Core Allegation: Medical negligence leading to fetal death during delivery at Dr. Rai’s nursing home.
Key Facts
Incident:
Patient admitted on 28.07.2007 for delivery; consent for surgery obtained at 11:00 AM on 29.07.2007.
Surgery delayed until 5:30 PM despite consent.
Fetus declared dead post-surgery.
Complainant alleges Dr. Rai’s staff assaulted family members and demanded extra payment.
Investigations:
Medical Board Report (17.11.2007): Cleared Dr. Rai of negligence.
Contradictions:
Dr. Rai gave conflicting timelines for patient admission/surgery.
Post-mortem report cited "prolonged labour" as cause of fetal death (not presented to Medical Board).
Two conflicting Operation Theatre (OT) notes surfaced, suggesting fabrication.
Anaesthetist’s Statement: Called only at 3:30 PM, surgery began at 5:30 PM.
Arguments
Dr. Rai’s Defense:
Relied on Medical Board’s clean chit and precedents (Jacob Mathew, Suresh Gupta):
"Criminal negligence requires gross recklessness, not mere error of judgment."
Alleged the case was filed to extort money.
Complainant’s Case:
Consent given at 11:00 AM, but surgery delayed due to absence of anaesthetist.
5-hour delay constituted gross negligence.
Medical Board ignored post-mortem report and fabricated OT notes.
Court’s Findings
Prima Facie Negligence Established:
Delay in surgery despite consent + fetal death due to "prolonged labour" indicated culpable delay.
Medical Board’s report was unreliable as it excluded critical evidence (post-mortem report, OT notes).
Legal Principles Applied:
Criminal Negligence: Requires "gross" or "reckless" conduct (Jacob Mathew).
Systemic Failure: Dr.

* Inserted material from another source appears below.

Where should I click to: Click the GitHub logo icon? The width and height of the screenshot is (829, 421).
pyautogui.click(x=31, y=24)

Rai’s nursing home lacked essential infrastructure (anaesthetist), luring patients commercially.
"Private hospitals cannot exploit patients without adequate facilities."
Summoning Valid: Evidence contradictions must be tested during trial, not quashed under Section 482 CrPC.
Dismissal Grounds:
Sufficient prima facie evidence to proceed with trial.

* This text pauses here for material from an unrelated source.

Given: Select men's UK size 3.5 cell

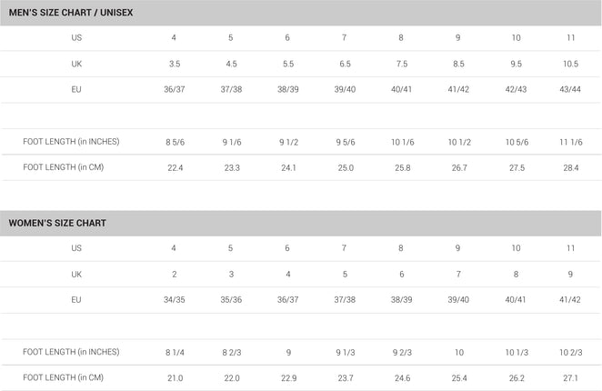Looking at the screenshot, I should point(175,64).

Proceedings not frivolous (Bhajan Lal guidelines not satisfied).
Conclusion
Application Dismissed (24.07.2025): Trial to proceed.
Critical Observations:
Hospitals must maintain readiness (e.g., anaesthetist availability) before admitting patients.
Medical Boards must examine all evidence (e.g., post-mortem reports) impartially.
Conflicting evidence (OT notes, timelines) warrants trial, not quashing.
Key Precedents:
Jacob Mathew v. State of Punjab (2005)
Kusum Sharma v. Batra Hospital (2010)
State of Haryana v. Bhajan Lal (1992)
Final Note:
"Protecting doctors from frivolous cases is essential, but not when negligence stems from commercial greed over patient safety."